D’altra parte, è proprio sulla base di considerazioni di questo tipo che in giurisprudenza si è affermato spesso che, introdotto il principio della risarcibilità del danno da lesione di interessi legittimi nel campo degli appalti pubblici disciplinati dal diritto comunitario, risulterebbe in insanabile contrasto con il principio di uguaglianza il mantenimento di un orientamento di segno negativo in merito alla tutelabilità aquiliana delle stesse posizioni soggettive coinvolte in procedure di gara regolate dalle norme di diritto interno, in quanto concernenti lavori o forniture di livello economico anche lievemente inferiore rispetto allo standard che rende operante la disciplina comunitaria; per cui le procedure di evidenza pubblica vanno applicate anche se l’importo è al di sotto della soglia comunitaria, in rispetto dei principi del trattato CE a tutela della concorrenza (cfr. Cons. St., VI, 15 giugno 2009 n. 3829).

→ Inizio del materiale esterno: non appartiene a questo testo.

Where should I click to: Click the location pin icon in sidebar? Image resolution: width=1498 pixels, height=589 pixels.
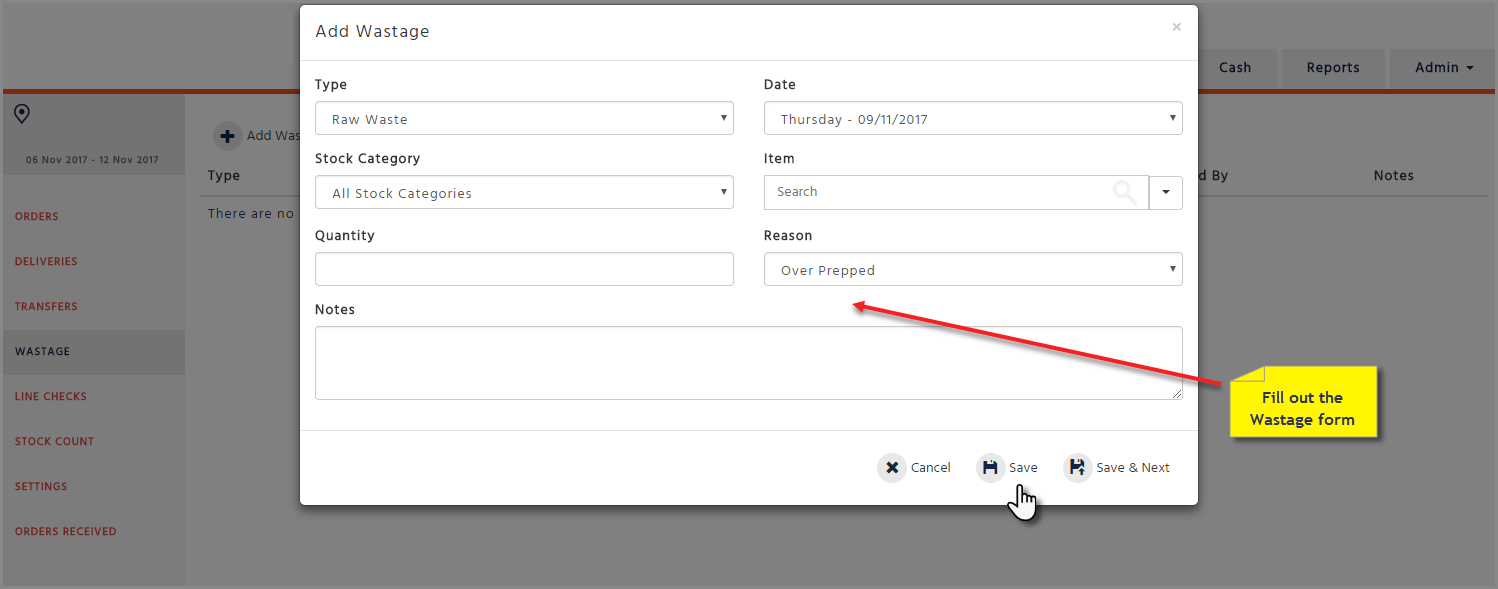[x=21, y=114]
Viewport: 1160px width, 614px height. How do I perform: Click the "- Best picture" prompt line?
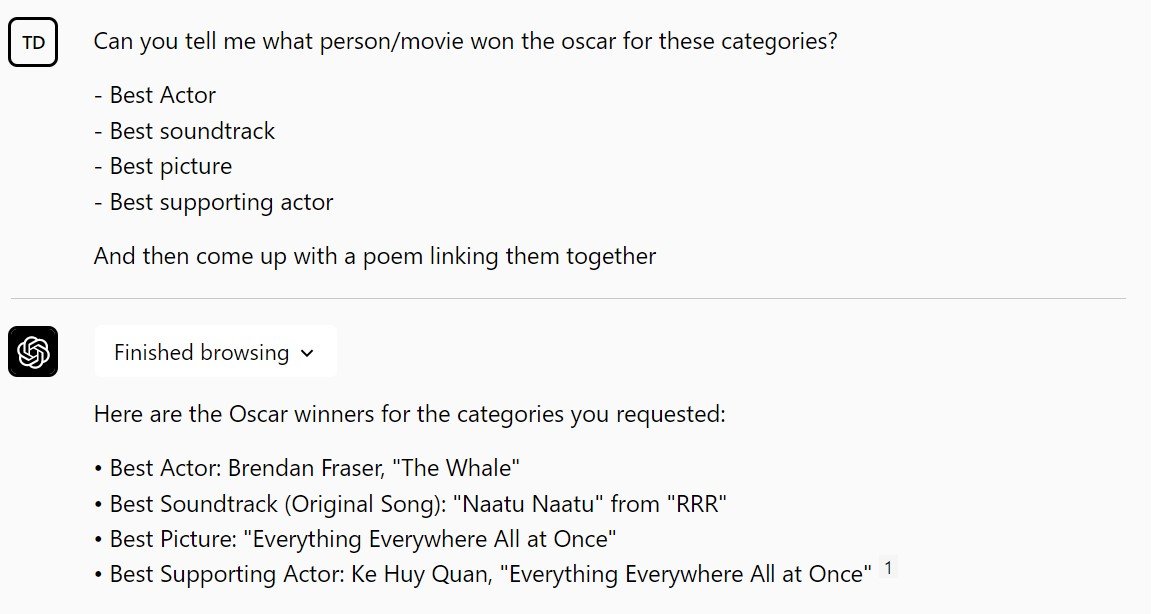tap(163, 166)
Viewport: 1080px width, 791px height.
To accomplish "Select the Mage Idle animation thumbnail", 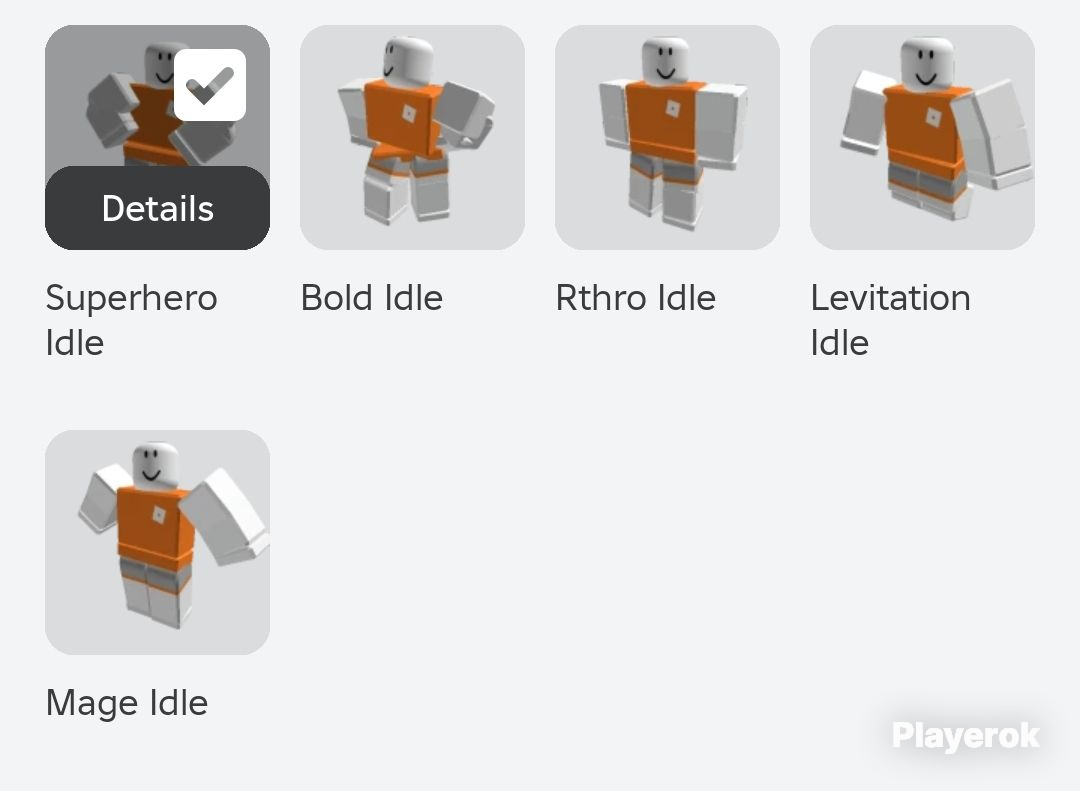I will [158, 542].
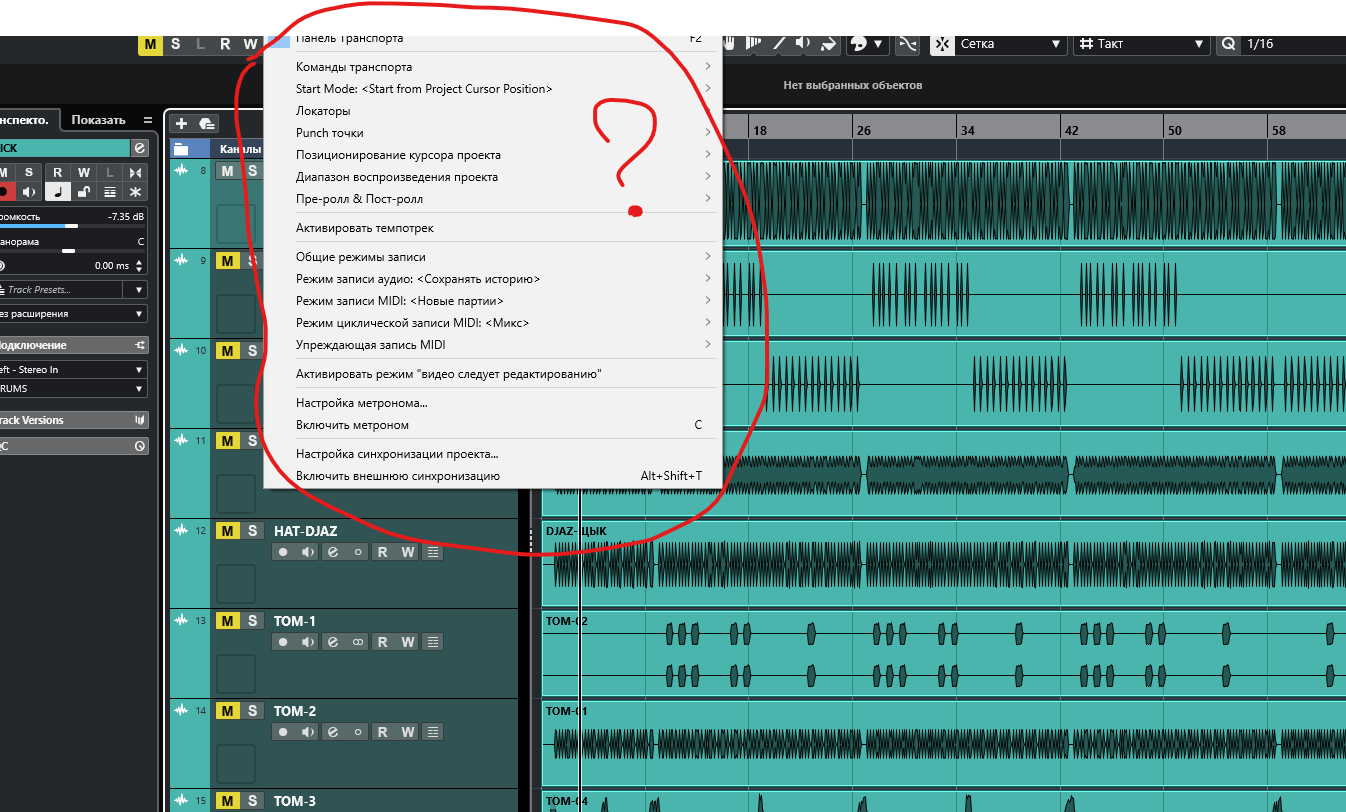This screenshot has width=1346, height=812.
Task: Enable record on the HAT-DJAZ track
Action: pos(283,552)
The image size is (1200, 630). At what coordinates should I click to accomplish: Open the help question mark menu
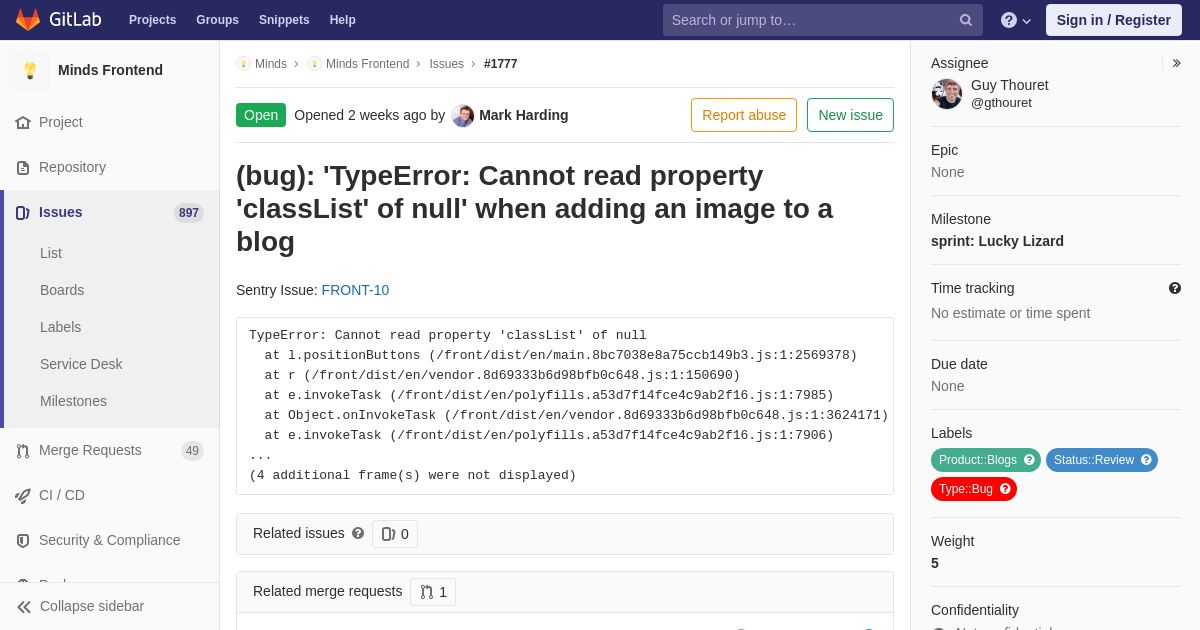1016,20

Da tutto quanto premesso consegue che non essendoci la necessità di riscontrare nella fattispecie in esame l’elemento soggettivo, solitamente richiesto per la configurabilità di un danno risarcibile, deve essere verificata (solo) la sussistenza degli altri requisiti richiesti per il risarcimento del danno, e cioè la lesione della situazione soggettiva tutelata, l’esistenza di un danno patrimoniale e la sussistenza di un nesso causale tra l’illecito e il danno subito.

[...]

Appare utile rammentare che, in generale, il pregiudizio risarcibile si compone, secondo la definizione dell’art. 1223 cod. civ., del danno emergente e del lucro cessante, e cioè della diminuzione reale del patrimonio del privato, per effetto di esborsi connessi alla (inutile) partecipazione al procedimento, e della perdita di un’occasione di guadagno o, comunque, di un’utilità economica connessa all’adozione o all’esecuzione del provvedimento illegittimo.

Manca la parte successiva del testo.